I am a big fan of the work of John Scalzi. His imaginative and fun style is perfect between more complicated and profound readings. I have read almost all of his work: five books of his iconic saga Old Man's War (except Zoe's tale), and his independent novels, such as Lock In or Redshirts, for example.
Still, I must admit that I would not have given a chance to the anthology that I present to you today, which includes his best short narrative (no, better VERY short: a maximum of 2500 words), if it does not come to be by the complimentary comments of my friend Leticia Lara in her blog Fantastica Ficcion.
And I would have made a great mistake, because in these brief stories the wit and the sense of humor of Scalzi shine with their own light and have the perfect dose. It happens to me often when I read stories in which humor has a very important weight that jokes become repetitive if the story is too long.
It is not a book for laughing out loud, but you will devour its pages with a constant smile in your face.
I have read these stories in a week that I had very little time to read, and the length of the stories is perfect for these situations: few pages, and a complete and entertaining story. Although I am convinced that if I had caught it in a moment with time I would have read it in a couple of hours at most.
The anthology consists of 17 stories and a poem and, because of its brevity, commenting them is synonymous of spoiling them, so I will limit myself to mention the general themes of which they treat.
The main subject that touches Scalzi and that also appears very often in his work of greater length is the contact with extraterrestrial beings. But not the first contact and the discovery, but the conflicts that would derive from the daily coexistence with beings totally foreign to us. He knows how to get a lot of juice out of these situations.

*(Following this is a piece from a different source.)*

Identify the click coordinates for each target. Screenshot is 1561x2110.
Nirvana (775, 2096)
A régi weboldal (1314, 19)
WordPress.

There are also a couple of fun stories related to superheroes and supervillains, and another couple related to artificial intelligence and their opinion of humanity. Although if I have to highlight one, the one I found most ingenious has been an interview with Pluto after it became a dwarf planet instead of a planet.
In short, a very entertaining and enjoyable reading, totally recommendable. In March Scalzi is going to publish the first novel of a new saga of space-opera, The Collapsing Empire, and the reading of these small stories has increased my desire to read it. I have the ARC ready in the reader, so in a short time it will appear here.